Kubernetes executor helper container memory usage
Summary
Helper container is being killed when helper memory requests and limits are set to 256Mi and the "error: --shallow-file died of signal 9" message is displayed in the ci job output. This works when the limit is increased to 512Mi, but this seems to be an excessive resource request for a helper container.
The repository in question is only 61.6 MB in size.
Steps to reproduce
Deploy the gitlab runner using the helm chart:
resource "helm_release" "runners" {
name = "gitlab-runners"
namespace = kubernetes_namespace.gitlab.metadata[0].name
repository = "https://charts.gitlab.io/"
chart = "gitlab-runner"
version = "0.40.0"
skip_crds = true
timeout = 1800
values = [
yamlencode({
gitlabUrl = "https://gitlab.url/"
unregisterRunners = true
checkInterval = 1
concurrent = 20
logLevel = "info"
logFormat = "json"
metrics = {
enabled = true
serviceMonitor = {
enabled = true
}
}
rbac = {
clusterWideAccess = false
create = true
serviceAccountAnnotations = {
"eks.amazonaws.com/role-arn" = module.eks_iam_role_gitlab_runner.arn
}
}
resources = {
limits = {
cpu = "500m"
memory = "512Mi"
}
requests = {
cpu = "200m"
memory = "256Mi"
}
}
runners = {
executor = "kubernetes"
imagePullPolicy = "always"
locked = false
outputLimit = 10240
protected = false
runUntagged = true
secret = kubernetes_secret.registration_token.metadata[0].name
namespace = kubernetes_namespace.gitlab_ci.metadata[0].name
tags = "k8s"
config = <<-EOT
[[runners]]
[runners.kubernetes]
privileged = false
image = "alpine:latest"
pull_policy = "always"
cpu_request = "500m"
cpu_request_overwrite_max_allowed = "2000m"
memory_request = "1024Mi"
memory_request_overwrite_max_allowed = "4096Mi"
cpu_limit = "1000m"
cpu_limit_overwrite_max_allowed = "4000m"
memory_limit = "1024Mi"
memory_limit_overwrite_max_allowed = "4096Mi"

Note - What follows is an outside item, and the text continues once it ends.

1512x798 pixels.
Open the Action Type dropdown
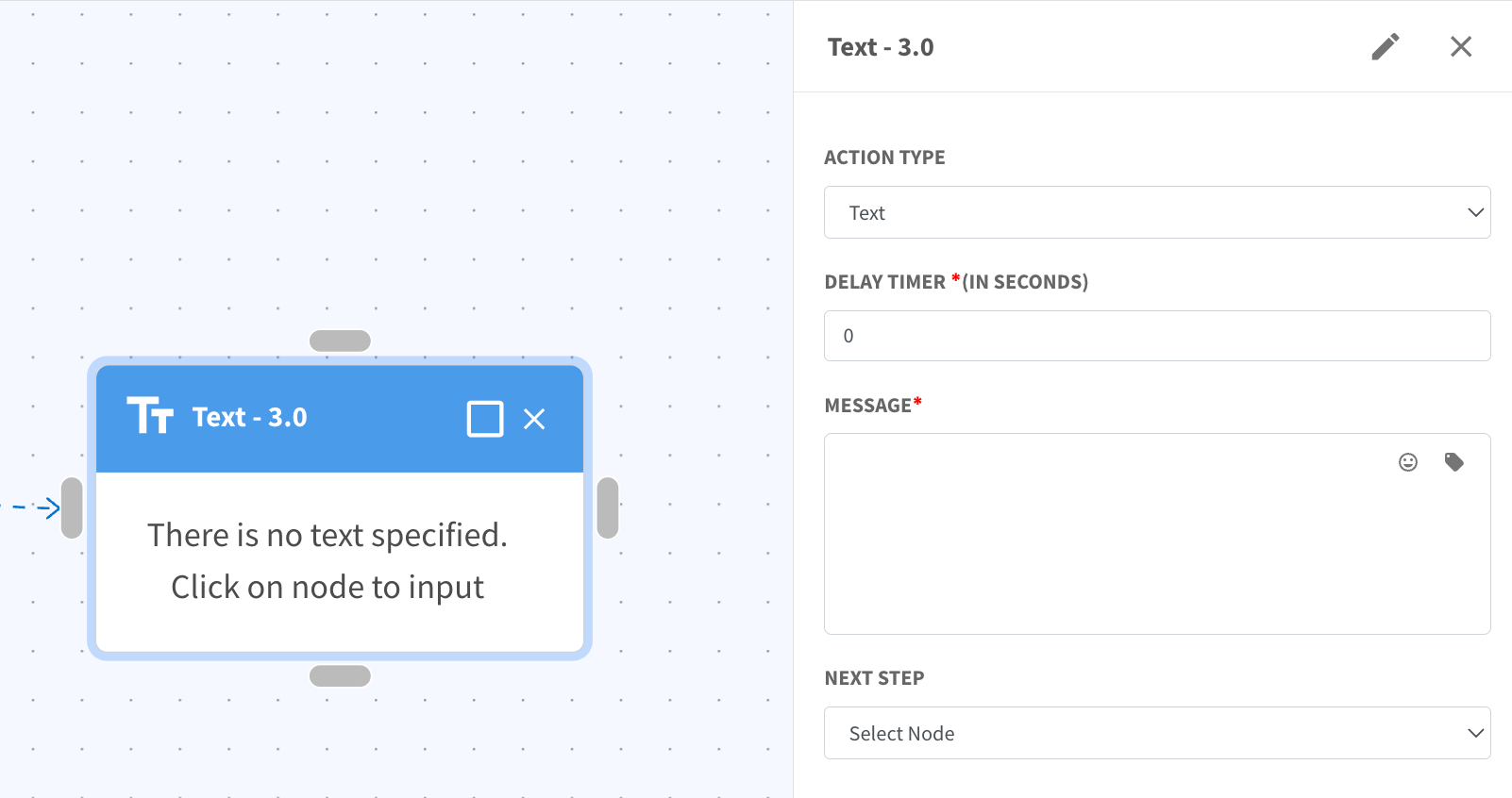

helper_cpu_request = "500m"
helper_cpu_request_overwrite_max_allowed = "1000m"
helper_memory_request = "256Mi"
helper_memory_request_overwrite_max_allowed = "2048Mi"
helper_cpu_limit = "1000m"
helper_cpu_limit_overwrite_max_allowed = "2000m"
helper_memory_limit = "256Mi"
helper_memory_limit_overwrite_max_allowed = "2048Mi"
service_cpu_request = "100m"
service_cpu_request_overwrite_max_allowed = "2000m"
service_memory_request = "128Mi"
service_memory_request_overwrite_max_allowed = "2048Mi"
service_cpu_limit = "1000m"
service_cpu_limit_overwrite_max_allowed = "4000m"
service_memory_limit = "128Mi"
service_memory_limit_overwrite_max_allowed = "2048Mi"
[runners.cache]
Type = "s3"
Shared = true
Path = "my/bucket/path"
[runners.cache.s3]
ServerAddress = "s3.amazonaws.com"
BucketName = "${aws_s3_bucket.gitlab_ci_cache.bucket}"
BucketLocation = "${aws_s3_bucket.gitlab_ci_cache.region}"
Insecure = false
EOT
}
})]
}
Run a ci job through the runner and observe the output:
Created fresh repository.
error: --shallow-file died of signal 9
fatal: unpack-objects failed
This only happens on some repositories, but when it happens once it happens continuously. Until now, our workaround has been to either override the memory limit in the project using "KUBERNETES_HELPER_MEMORY_LIMIT", or delete the repository and create a new one (which somehow fixes the issue).
Setting GIT_STRATEGY to "fetch" or "clone" has no impact.
Actual behaviour
The helper pod is killed due to memory constraints and the following message is displayed in the ci job logs:
Created fresh repository.
error: --shallow-file died of signal 9
fatal: unpack-objects failed
Expected behaviour
The job should run successfully.
Used GitLab Runner version
Using the kubernetes executor on.
Version: 14.10.0
Git revision: c6bb62f6
Git branch: 14-10-stable
GO version: go1.17.7
Built: 2022-04-19T18:17:10+0000
OS/Arch: linux/amd64
Possible fixes
Possibly a bug in the git clone code in the helper pod. Possibly an issue with garbage collection and memory utilisation.